Circle Cement has won a reprieve as a court ruled the company had the right to increase its prices in line with input costs. The immediate reaction was for the share price to rise dramatically.
The company has been in limbo in the past with the government regarding its product as equivalent to bread, hence the price controls. On the other hand the producer was not liked by investors because it is seen as a single product play and so investors thought it was too risky to invest in the company lock, stock and barrel.
At a time when South African fund managers believe their cement producers are fully valued, Zimbabwean listed cement and lime manufacturers present an opportunity for some still interested in the sector.
For a start South African producers have, by and large, exhausted their excess capacity to produce cement and so to produce an extra tonne they would need to sink a lot of money into a new plant. It can easily cost upwards of US$100 million to set up a medium-sized plant and so the South African players are not up to it because demand for the product may not be sustained enough to warrant such a significant capital expenditure.

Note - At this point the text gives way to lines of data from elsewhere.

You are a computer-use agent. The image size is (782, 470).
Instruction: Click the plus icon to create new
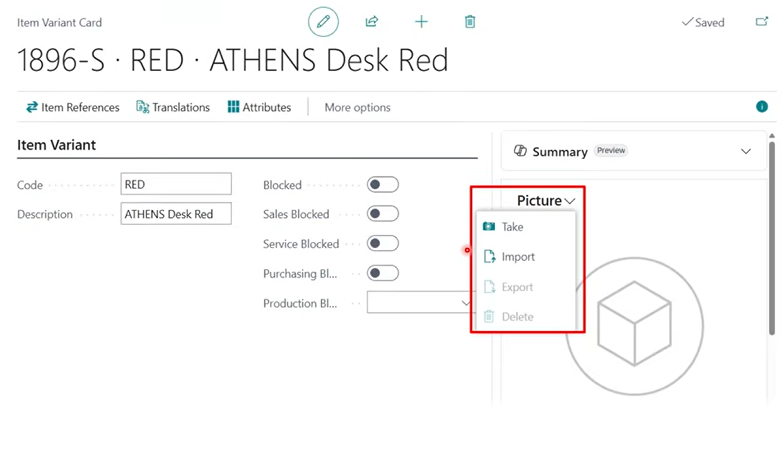(x=421, y=22)
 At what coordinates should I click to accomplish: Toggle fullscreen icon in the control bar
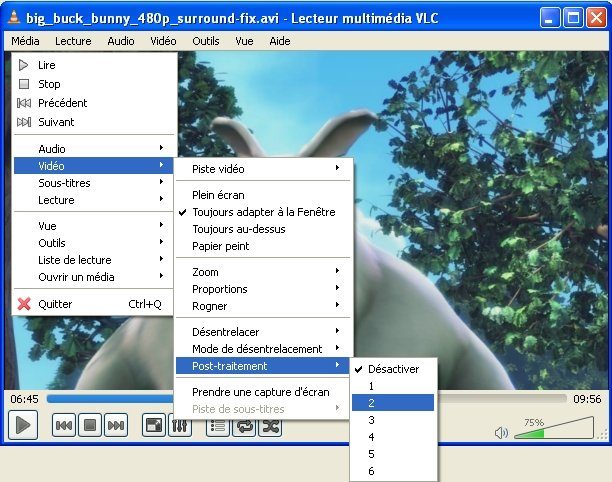pos(154,425)
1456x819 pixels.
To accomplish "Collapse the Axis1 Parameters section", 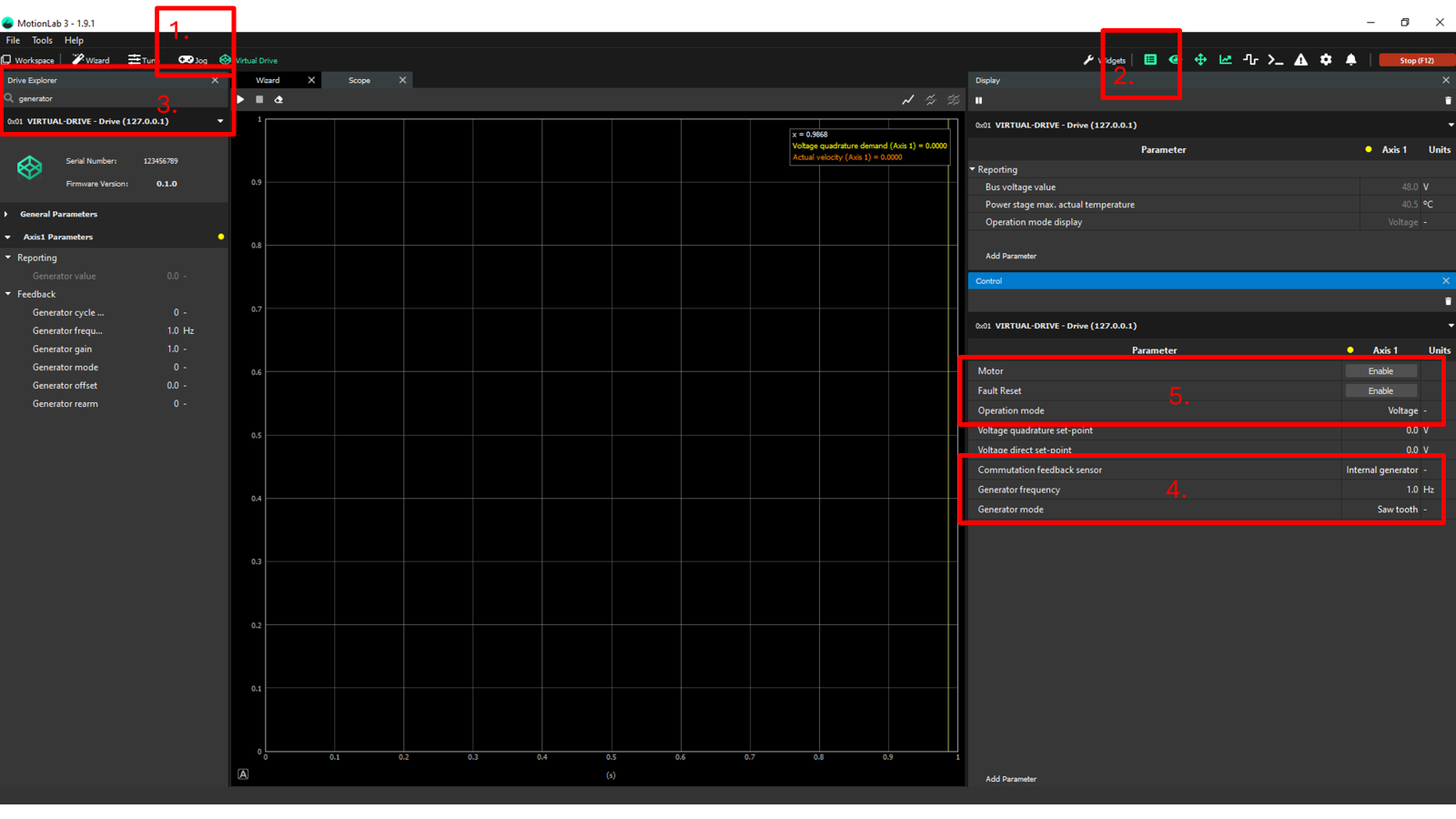I will coord(7,238).
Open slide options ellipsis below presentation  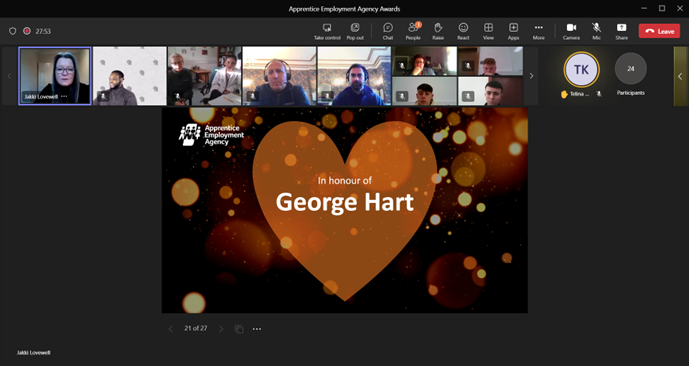[257, 329]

In order to satisfy the increasing demand of the product in South Africa in the build up to accelerated growth initiative implementation programme, South African companies have resolved to import cement from regional players running below capacity.
The current economic situation in Zimbabwe then places Circle in an enviable position as an exporter of cement to regional players. The company can export up to 160,000t of cement by some estimates and this would provide a healthy stream of foreign currency for the company.